Madeleine begann plötzlich zu zittern, Kälte stieg in ihr auf, und sie schloss in einem erneuten Schwächeanfall die Augen. Hilfesuchend griff sie nach der Hand des Besuchers und bat mit erstickter Stimme nach einer kleinen Pause.

»Entschuldigen Sie, Graf – ich fühle, dass all dies über meine Kräfte geht! Lassen Sie mir ein wenig Zeit, lassen Sie mich nachdenken, bevor Sie mir weiter berichten! Es ist alles zu viel für mich. Der plötzliche Tod, der Verlust meines geliebten Mannes, die Beisetzung, die ich gezwungen bin vorzubereiten – ich muss versuchen, Fassung zu bewahren. Es werden so viele Leute an der Zeremonie teilnehmen. Wie Sie wissen, stand mein Mann zuletzt zwecks diplomatischer Verhandlungen mit Frankreich als eine Art geheimer Botschafter in den Diensten des österreichischen Kanzlers Thugut, dem Vertrauensmann Kaiser Franz II. Er hatte Einfluss und mächtige Freunde in Paris ...«

»Sehen Sie, gerade diesen Einfluss wollte ich nutzen«, unterbrach de Montalembert erregt, »darum bin ich gekommen. Aber unglücklicherweise zu spät!« Die Enttäuschung ließ seine Züge hager und abgezehrt wirken.

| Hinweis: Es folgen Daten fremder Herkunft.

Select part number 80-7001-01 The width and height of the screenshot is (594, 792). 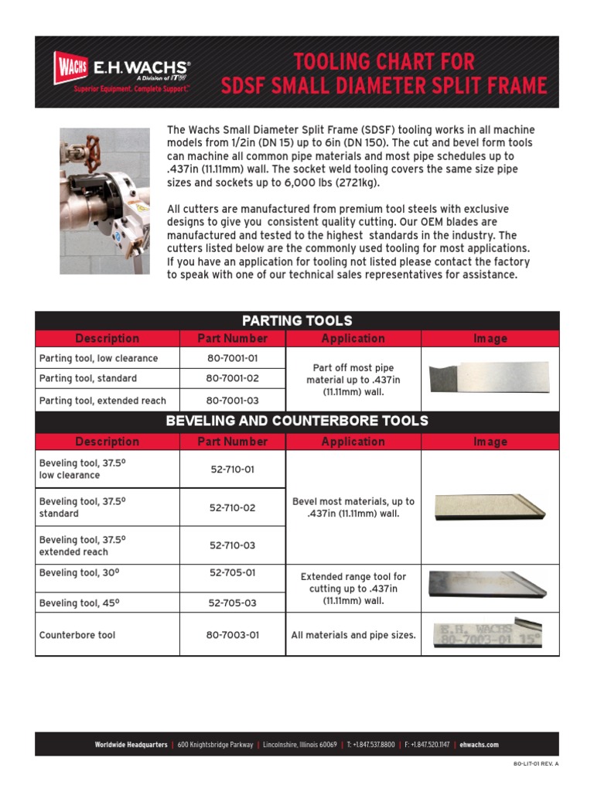pos(232,358)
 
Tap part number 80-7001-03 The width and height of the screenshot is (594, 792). pos(232,400)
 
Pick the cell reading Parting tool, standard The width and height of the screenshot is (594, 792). pos(88,378)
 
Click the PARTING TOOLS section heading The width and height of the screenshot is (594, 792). pos(297,320)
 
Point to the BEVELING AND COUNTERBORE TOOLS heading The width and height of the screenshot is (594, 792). pos(297,422)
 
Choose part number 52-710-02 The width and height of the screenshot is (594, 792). pos(232,508)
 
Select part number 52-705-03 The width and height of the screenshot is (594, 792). pos(232,603)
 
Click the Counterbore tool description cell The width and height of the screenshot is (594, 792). pos(77,635)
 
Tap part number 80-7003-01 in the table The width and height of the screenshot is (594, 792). pos(232,635)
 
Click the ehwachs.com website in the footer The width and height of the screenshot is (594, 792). pos(479,745)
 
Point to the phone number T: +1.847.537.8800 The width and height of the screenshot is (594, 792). pos(370,745)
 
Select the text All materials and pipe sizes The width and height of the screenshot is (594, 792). pos(353,635)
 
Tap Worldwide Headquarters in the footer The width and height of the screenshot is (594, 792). pos(131,745)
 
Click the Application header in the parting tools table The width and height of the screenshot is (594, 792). pos(353,338)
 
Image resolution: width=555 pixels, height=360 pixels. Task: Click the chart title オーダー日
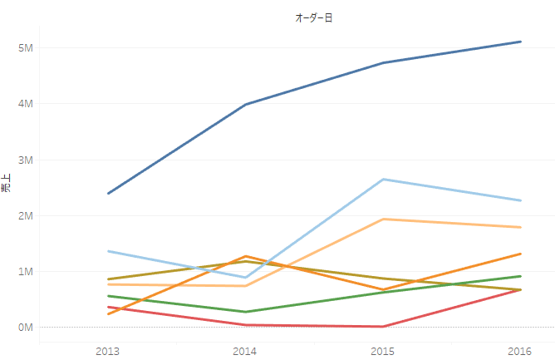pyautogui.click(x=314, y=17)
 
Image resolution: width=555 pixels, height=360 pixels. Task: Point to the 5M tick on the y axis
pyautogui.click(x=25, y=48)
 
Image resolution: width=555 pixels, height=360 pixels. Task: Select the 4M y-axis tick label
pyautogui.click(x=25, y=104)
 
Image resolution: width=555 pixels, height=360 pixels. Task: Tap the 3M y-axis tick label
pyautogui.click(x=25, y=160)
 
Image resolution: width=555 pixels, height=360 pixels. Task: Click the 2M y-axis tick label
pyautogui.click(x=25, y=215)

Madeleine war außerstande zu antworten. Zutiefst ermattet lehnte sie jetzt in den Polstern. Richard erhob sich nach einer Weile und sah mitleidig auf sie herab.

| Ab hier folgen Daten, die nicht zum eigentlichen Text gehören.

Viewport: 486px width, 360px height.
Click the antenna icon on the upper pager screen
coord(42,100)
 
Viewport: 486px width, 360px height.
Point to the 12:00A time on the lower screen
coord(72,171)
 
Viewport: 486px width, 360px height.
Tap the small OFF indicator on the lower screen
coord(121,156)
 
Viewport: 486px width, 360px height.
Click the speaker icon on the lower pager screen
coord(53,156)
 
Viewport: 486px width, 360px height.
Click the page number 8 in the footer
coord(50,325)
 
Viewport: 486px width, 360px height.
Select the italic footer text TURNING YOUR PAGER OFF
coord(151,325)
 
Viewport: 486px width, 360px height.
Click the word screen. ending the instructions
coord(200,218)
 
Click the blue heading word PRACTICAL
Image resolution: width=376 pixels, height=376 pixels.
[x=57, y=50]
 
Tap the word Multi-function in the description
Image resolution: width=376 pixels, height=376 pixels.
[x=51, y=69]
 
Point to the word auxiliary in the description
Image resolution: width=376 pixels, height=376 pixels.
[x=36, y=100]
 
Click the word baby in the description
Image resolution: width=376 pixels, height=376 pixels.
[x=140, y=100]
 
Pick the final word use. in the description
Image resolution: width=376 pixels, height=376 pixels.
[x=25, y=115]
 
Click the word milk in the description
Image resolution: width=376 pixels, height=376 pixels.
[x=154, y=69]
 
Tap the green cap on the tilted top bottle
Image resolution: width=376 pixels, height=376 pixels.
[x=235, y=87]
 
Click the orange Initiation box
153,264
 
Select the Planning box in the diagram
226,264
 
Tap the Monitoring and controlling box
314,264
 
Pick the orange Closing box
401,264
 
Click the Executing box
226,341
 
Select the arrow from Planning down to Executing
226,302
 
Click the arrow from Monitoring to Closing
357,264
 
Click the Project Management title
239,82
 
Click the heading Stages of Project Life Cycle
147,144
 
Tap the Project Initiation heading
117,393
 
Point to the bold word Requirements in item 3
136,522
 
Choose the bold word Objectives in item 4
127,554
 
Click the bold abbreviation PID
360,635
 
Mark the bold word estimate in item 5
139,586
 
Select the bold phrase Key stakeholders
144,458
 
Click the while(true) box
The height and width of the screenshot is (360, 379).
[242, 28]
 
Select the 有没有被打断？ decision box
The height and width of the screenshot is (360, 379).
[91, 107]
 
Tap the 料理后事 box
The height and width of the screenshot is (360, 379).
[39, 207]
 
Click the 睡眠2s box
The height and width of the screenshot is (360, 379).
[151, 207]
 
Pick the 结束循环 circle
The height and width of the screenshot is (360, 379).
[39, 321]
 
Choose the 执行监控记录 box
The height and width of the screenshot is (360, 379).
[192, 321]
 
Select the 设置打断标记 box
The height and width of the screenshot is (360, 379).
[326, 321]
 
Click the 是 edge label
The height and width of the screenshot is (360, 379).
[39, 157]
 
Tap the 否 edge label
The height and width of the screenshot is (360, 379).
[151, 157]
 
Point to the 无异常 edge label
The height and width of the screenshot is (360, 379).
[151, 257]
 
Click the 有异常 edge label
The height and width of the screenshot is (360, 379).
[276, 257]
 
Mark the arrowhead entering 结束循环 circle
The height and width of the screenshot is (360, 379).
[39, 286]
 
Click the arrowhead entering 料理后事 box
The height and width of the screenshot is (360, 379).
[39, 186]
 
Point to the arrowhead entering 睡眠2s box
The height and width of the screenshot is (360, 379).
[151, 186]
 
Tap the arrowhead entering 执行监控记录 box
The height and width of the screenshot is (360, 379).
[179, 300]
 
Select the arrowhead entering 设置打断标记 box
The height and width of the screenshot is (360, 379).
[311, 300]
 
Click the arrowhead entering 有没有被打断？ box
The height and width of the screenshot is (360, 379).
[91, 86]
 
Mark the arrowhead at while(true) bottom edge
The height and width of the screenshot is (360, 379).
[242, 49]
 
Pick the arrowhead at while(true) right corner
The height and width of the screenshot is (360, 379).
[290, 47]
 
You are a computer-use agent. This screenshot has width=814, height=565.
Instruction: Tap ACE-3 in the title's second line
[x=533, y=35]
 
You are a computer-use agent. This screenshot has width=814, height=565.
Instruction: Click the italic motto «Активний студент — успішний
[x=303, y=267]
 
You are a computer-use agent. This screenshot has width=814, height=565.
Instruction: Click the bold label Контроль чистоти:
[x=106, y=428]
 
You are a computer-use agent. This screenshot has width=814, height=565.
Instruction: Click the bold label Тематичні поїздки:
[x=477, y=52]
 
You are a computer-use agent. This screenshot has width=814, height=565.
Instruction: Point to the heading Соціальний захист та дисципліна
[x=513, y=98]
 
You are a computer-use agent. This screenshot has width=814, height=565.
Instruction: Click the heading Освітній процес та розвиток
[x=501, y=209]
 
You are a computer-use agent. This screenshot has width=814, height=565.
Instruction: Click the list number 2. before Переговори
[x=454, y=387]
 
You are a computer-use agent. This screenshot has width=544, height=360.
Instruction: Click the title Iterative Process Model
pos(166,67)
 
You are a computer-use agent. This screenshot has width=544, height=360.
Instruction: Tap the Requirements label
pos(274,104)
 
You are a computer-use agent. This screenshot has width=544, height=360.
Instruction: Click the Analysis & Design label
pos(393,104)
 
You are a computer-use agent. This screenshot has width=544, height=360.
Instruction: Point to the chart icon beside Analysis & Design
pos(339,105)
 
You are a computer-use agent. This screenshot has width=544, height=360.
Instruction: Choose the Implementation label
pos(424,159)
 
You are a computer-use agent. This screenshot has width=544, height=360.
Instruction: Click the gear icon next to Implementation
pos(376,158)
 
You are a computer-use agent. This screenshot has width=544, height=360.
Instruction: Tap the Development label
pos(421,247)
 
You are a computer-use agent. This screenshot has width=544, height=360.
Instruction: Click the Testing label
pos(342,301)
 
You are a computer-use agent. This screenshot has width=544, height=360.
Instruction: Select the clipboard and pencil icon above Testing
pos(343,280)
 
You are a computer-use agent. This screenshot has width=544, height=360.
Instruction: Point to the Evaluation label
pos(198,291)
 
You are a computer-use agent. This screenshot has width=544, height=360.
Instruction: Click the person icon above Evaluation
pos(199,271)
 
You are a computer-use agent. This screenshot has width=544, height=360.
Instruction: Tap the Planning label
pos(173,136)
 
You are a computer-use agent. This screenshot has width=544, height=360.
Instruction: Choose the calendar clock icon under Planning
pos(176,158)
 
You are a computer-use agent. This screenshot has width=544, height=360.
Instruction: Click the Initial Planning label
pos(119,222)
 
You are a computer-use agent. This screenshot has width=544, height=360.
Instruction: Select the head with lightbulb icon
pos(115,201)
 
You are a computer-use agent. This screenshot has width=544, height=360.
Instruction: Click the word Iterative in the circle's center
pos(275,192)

»Verzeihen Sie, Madeleine – ich verstehe, die Situation ist denkbar ungünstig. Es tut mir von Herzen leid, dass ich diesen tragischen Moment gewählt habe. Aber ich verspreche Ihnen, wiederzukommen!« Er verbeugte sich förmlich. »Gott gebe Ihnen Kraft für die kommenden Tage.«

Mit wenigen Schritten und noch bevor Madeleine etwas entgegnen konnte, war de Montalembert an der Tür, neigte noch einmal den Kopf in ihre Richtung und entfernte sich.

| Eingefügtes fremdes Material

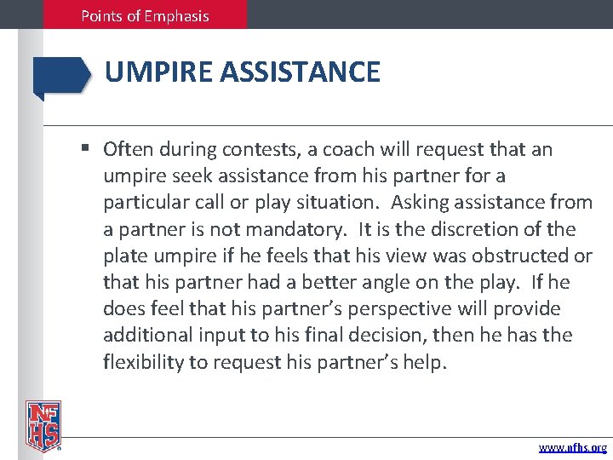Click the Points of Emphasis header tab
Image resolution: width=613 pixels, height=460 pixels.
click(x=145, y=15)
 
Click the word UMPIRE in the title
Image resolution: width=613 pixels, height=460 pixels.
click(x=158, y=72)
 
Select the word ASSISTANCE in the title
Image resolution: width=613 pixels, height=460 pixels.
click(x=299, y=72)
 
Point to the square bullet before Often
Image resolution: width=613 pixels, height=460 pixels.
click(x=86, y=150)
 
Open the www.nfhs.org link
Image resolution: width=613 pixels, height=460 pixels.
click(x=573, y=447)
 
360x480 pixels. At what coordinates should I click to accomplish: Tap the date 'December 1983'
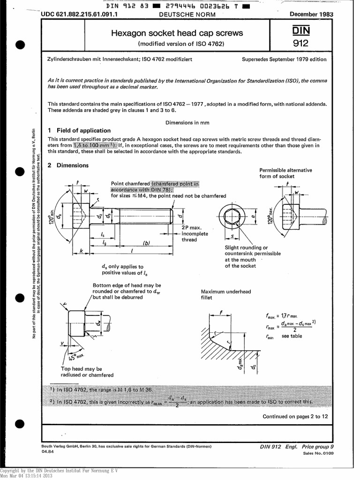(311, 14)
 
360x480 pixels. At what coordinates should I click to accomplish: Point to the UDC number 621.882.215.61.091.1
(79, 15)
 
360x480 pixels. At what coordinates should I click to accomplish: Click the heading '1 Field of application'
(79, 130)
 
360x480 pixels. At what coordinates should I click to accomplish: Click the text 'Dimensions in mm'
(187, 122)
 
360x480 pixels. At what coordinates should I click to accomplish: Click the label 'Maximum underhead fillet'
(225, 294)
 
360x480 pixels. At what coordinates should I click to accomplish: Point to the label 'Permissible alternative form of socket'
(285, 173)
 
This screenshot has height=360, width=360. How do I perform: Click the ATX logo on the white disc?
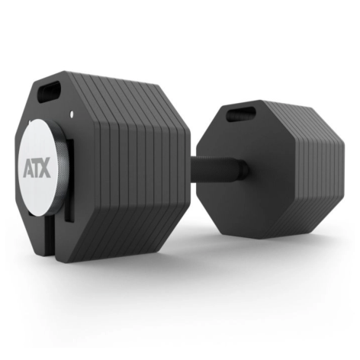click(x=37, y=168)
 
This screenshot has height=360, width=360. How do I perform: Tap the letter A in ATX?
click(x=27, y=168)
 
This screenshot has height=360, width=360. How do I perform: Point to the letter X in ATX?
click(x=45, y=167)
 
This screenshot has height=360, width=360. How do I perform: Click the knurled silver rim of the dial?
click(x=63, y=168)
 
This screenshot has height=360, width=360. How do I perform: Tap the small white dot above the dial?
click(x=72, y=114)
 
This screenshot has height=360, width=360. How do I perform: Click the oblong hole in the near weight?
click(x=49, y=92)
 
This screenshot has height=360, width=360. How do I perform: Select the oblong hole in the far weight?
click(x=240, y=114)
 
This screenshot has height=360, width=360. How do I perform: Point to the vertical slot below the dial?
click(x=50, y=238)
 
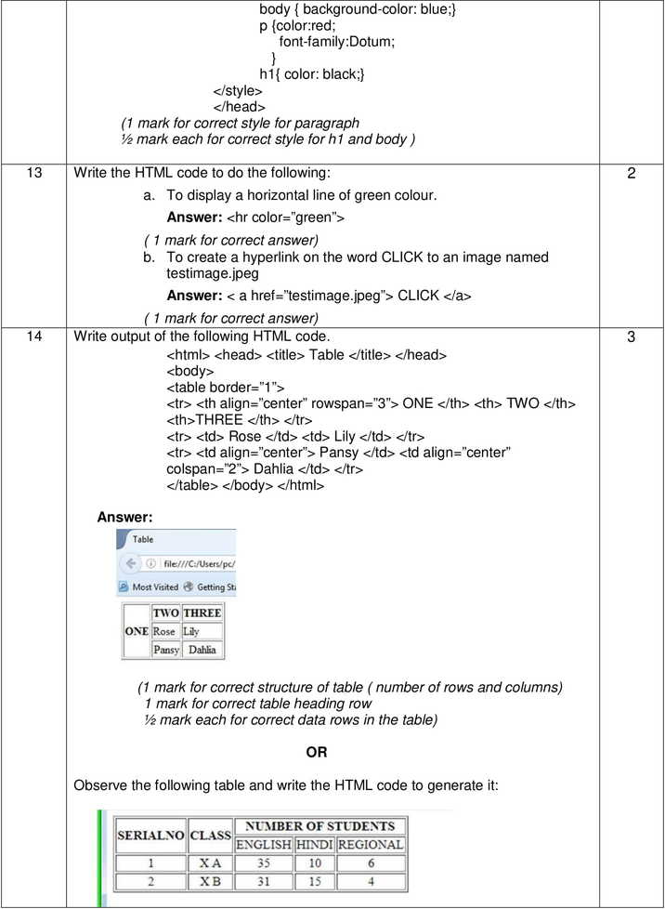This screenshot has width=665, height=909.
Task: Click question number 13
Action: click(x=34, y=174)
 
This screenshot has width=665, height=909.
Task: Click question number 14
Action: click(x=34, y=337)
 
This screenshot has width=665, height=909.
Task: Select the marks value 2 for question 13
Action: click(x=632, y=174)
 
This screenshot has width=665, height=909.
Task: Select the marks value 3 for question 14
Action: click(x=632, y=337)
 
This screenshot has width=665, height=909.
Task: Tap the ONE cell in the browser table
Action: click(x=137, y=631)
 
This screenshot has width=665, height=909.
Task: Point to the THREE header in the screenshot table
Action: click(x=202, y=613)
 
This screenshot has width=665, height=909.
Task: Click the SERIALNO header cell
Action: click(x=150, y=835)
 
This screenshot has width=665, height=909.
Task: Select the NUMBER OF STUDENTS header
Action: click(x=319, y=826)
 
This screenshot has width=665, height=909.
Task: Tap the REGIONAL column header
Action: click(x=371, y=845)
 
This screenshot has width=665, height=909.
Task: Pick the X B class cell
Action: click(x=210, y=881)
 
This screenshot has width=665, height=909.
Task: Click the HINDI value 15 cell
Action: click(x=314, y=881)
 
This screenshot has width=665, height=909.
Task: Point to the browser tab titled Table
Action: click(x=143, y=539)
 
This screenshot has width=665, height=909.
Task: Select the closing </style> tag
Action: click(x=238, y=91)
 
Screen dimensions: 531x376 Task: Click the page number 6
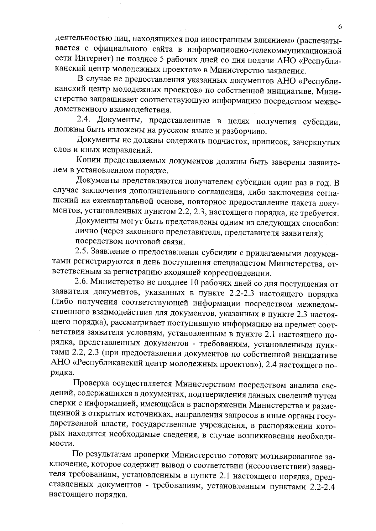pos(340,27)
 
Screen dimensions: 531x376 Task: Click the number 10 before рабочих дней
pos(194,283)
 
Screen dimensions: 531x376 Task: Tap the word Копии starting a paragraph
pos(88,161)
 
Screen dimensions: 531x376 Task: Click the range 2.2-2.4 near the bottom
pos(321,487)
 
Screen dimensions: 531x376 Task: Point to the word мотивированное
pos(290,455)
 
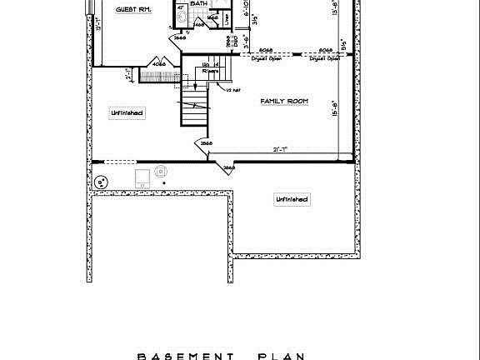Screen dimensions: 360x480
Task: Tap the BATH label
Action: [199, 4]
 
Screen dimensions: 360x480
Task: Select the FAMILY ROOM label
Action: [284, 101]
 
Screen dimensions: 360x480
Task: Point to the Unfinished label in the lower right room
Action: [292, 199]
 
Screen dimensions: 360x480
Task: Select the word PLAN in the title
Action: [281, 356]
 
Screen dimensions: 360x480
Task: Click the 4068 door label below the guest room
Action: [158, 64]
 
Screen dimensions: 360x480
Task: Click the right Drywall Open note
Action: [324, 59]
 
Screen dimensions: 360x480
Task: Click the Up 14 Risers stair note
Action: [211, 68]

Wie betäubt sah Madeleine ihm nach, unfähig zu irgendeinem Wort oder einer Geste. Doch dann völlig unvermittelt, wie ein Schatten aus der Vergangenheit, tauchten die geliebten Züge Baron d’Emprenvils vor ihr auf, sein leuchtender Blick, der sie einst dahinschmelzen ließ, die Art, wie er ihr mit einem lässigen Augenzwinkern gebot: »Versprechen Sie mir, immer auf meine Amélie aufzupassen ..., sie ist so ein wildes Kind!«

Mit einem Ruck sprang sie auf und ein Schrei löste sich aus ihrer Brust: »Graf – bleiben Sie!« Sie lief hinaus. »Marie, versuchen Sie den Herrn noch einzuholen.«

Die Zofe sprang die Treppen hinunter, kehrte aber schon nach ein paar Minuten atemlos zurück und zuckte bedauernd die Achseln. »Er ist fort, Madame la Marquise!«

Madeleine sank enttäuscht in ihren Sessel zurück. Mit leerem Blick streifte sie den Stapel Trauerkarten und ein trockenes Schluchzen erschütterte ihre Brust.